Results: A total of 10 isolates were obtained among them isolate AMJVC-8 showed the highest activity and hence the same was selected for further studies. Based on morphological, microscopic and biochemical characters, the isolate tentatively identified as the member of Micrococcus. The optimum pH and temperature for nariginase production were found to be 6.0, 37oC respectively. The optimum inoculums size, agitation speed was found to be 6% and 160rpm respectively. The optimum carbon and nitrogen source for nariginase production were found to be 1.5%, 0.50% respectively. The molecular weight of the enzyme was found to 48 kDa.

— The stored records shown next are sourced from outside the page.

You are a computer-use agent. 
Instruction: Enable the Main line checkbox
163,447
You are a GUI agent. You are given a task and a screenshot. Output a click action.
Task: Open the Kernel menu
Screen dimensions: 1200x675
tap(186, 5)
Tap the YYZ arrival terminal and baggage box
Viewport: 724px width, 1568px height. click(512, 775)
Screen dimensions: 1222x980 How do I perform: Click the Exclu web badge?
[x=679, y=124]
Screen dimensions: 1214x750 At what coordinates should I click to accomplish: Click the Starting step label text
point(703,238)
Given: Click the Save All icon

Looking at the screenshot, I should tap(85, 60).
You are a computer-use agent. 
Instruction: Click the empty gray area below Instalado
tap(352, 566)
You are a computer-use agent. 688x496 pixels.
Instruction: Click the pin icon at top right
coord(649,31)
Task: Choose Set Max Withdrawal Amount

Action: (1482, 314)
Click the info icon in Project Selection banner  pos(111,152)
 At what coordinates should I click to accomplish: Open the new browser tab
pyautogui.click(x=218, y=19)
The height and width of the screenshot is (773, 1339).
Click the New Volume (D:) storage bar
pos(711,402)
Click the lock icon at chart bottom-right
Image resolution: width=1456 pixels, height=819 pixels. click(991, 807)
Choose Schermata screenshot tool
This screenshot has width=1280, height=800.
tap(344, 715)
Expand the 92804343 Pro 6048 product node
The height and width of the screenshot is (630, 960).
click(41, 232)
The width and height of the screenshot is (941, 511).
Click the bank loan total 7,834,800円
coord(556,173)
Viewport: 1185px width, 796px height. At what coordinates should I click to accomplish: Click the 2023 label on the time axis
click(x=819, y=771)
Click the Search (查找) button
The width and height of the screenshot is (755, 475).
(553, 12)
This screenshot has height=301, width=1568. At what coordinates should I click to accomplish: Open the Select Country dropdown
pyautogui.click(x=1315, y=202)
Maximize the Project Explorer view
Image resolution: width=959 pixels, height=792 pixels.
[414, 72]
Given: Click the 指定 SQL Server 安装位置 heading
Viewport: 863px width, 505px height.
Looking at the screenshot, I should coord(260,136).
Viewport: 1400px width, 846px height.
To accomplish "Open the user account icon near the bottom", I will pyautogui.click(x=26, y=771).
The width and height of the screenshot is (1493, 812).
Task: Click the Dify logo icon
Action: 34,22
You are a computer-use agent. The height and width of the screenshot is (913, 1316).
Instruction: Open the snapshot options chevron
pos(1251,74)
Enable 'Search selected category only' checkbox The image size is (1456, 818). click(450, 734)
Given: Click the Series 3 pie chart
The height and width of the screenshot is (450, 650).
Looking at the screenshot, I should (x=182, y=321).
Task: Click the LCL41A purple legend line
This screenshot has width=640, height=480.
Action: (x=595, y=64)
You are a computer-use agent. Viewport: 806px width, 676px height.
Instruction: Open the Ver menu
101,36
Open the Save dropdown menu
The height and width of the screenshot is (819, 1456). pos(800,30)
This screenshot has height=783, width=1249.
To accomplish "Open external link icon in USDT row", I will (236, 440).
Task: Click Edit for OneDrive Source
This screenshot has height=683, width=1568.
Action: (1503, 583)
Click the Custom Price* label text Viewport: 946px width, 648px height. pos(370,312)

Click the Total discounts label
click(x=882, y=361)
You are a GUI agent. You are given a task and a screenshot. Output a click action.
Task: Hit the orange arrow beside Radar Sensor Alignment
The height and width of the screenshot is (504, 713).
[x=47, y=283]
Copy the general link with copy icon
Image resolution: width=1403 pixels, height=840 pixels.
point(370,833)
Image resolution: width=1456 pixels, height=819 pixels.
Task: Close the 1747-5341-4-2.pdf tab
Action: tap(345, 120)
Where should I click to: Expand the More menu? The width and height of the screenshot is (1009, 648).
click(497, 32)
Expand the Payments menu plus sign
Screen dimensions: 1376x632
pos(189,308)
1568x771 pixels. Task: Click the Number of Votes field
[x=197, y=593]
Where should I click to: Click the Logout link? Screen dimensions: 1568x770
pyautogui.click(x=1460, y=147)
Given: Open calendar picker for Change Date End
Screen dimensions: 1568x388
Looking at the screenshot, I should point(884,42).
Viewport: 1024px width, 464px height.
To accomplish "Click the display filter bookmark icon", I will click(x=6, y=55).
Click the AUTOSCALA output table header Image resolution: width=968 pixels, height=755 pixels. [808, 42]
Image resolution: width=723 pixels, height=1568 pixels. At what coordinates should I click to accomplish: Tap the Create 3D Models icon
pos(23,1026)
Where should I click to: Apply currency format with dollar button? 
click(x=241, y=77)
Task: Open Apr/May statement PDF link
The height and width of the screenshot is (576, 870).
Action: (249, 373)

Conclusion: Microbial enzymes are gaining special importance in the recent days due to cost effective production and economically viable process. Microbial naringinase has completely replaced the chemical methods of naringin reduction in industries. Production of naringinase has been very well studied in fungal sources, however, very limited reports are available on bacterial naringinase. There is a great scope for fermentation process development using new isolates, which would result in the commercially viable processes. Thus, isolation of new promising naringinase producers is the need of the hour.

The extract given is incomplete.